Car Insurance - "Replace with New Car" Vs "Agreed Value"

Bought a new car for the first time in my life 12 months ago due to the crazy 2nd hand market prices making it very simliar.

When I got the car insured, I insured it with Coles Insurance. They have a policy where "If we assess your car as a total loss within the first 24 months of its original registration We will: replace your car with a new car of the same make, model and series (subject to availability within Australia)"

Ok that's great, except when the latest renewal came in, I noticed the price of the insurance had jumped by $100 (classic). When playing around with their insurance, I can set the "agreed value" of the car lower than what I'd normally be comfortable with, but it significantly reduces the premium. If I have cover to replace the car with a new car if it's totaled anyway, what's the risk in doing this?

Would they then refuse to increase the value next year?
If it's stolen, they might pay me out the lower amount?
I don't think they'd be able to claim they can't replace the car with a like for like model as it's a CX-5 and MY22 has the same model (although more expensive).

Comments

  • +1

    When playing around with their insurance, I can set the "agreed value" of the car lower than what I'd normally be comfortable with, but it significantly reduces the premium. If I have cover to replace the car with a new car if it's totaled anyway, what's the risk in doing this?

    If you set a lower 'Agreed Value', you no longer have the new car replacement cover and the lower 'Agreed Value' is what you'll get if your car is a complete write-off from an accident or theft.

    'Agreed Value' is capitalised because you'll find its definition in the PDS'. The new car replacement cover comes under 'Market Value' cover.

    • Agreed value is the amount they will pay you and not a cent more and you will have to source the new car and wait and wait and zzzzzz.

      Until the new car market returns to normal I would pay the "new car" replacement premium.

      • Well it's not one or the other. It's just a flat "replace car with new for the first 24 months". So, that was the question, because I can set the 'agreed value' lower, but still have them replace with a new car.

        • No, it's one or the other. Go and read the PDS very carefully. 'agreed value' is what they will give you. 'replace car' is they will repalce the car with a new car of the same/better/similar.

  • "Agreed value" can be higher than market value as you can include the accessories /modifications costs etc.

    • Even as market value they'll generally price 50% of the supply cost of your accessories as covered. Or something similar

  • +3

    Read the fine print - carefully, several times.

  • +1

    Worth noting if they can't find the replacement car within their set time frame you will just receive a payout instead.

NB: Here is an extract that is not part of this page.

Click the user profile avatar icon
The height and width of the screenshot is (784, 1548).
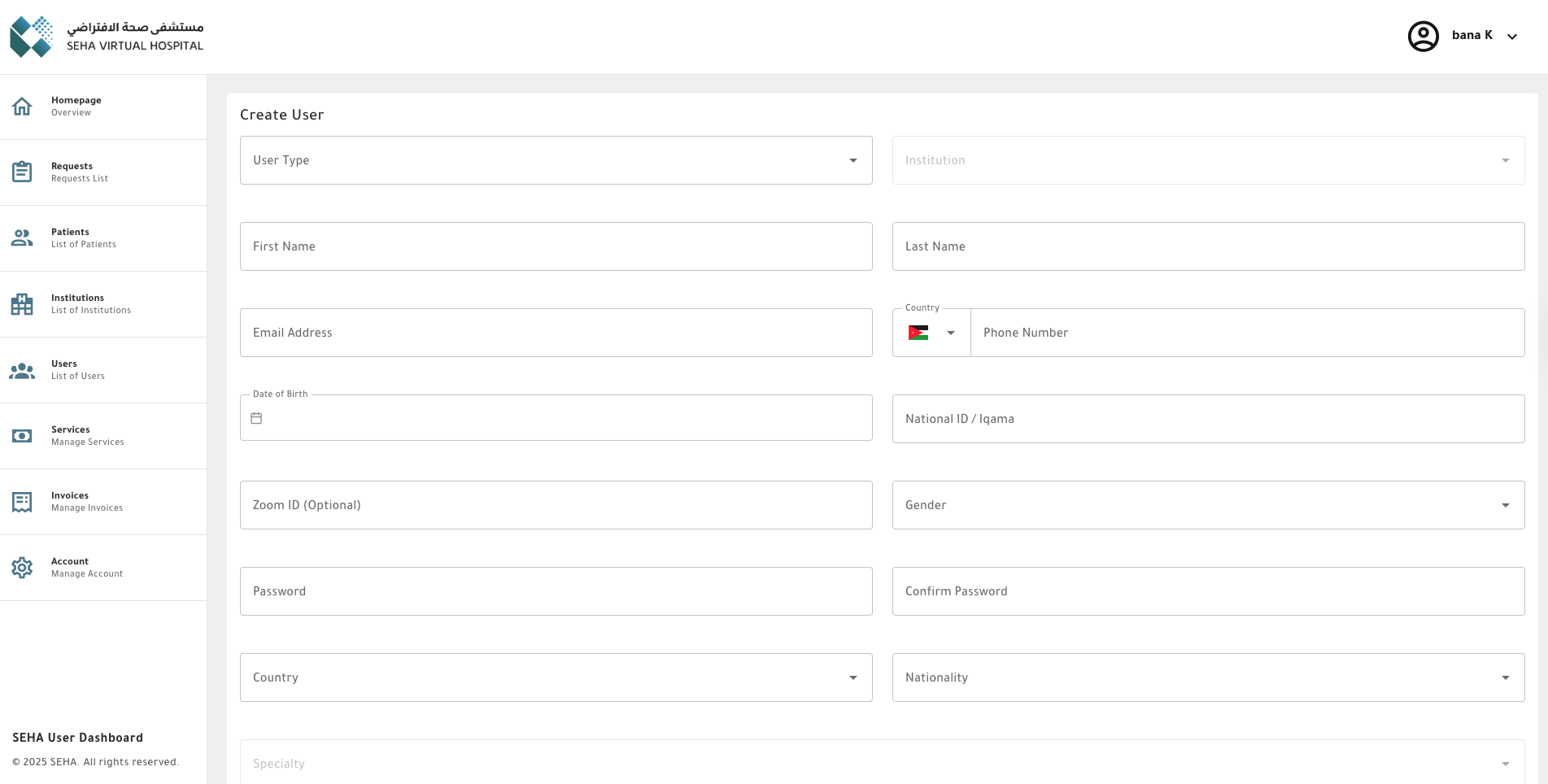[x=1423, y=36]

    Source: happened to me late last year. Same car 2nd hand was $5k more than brand new (covid surge) so they paid me out. I was insured for market value tho.

    • Ok. That's worth noting and purely for that just keeping the market value high.

      I've heard it's even worse than it was 12 months ago. When I ordered they would look at "What was on a ship coming to NSW that hadn't already been sold" and you could basically pick from that list.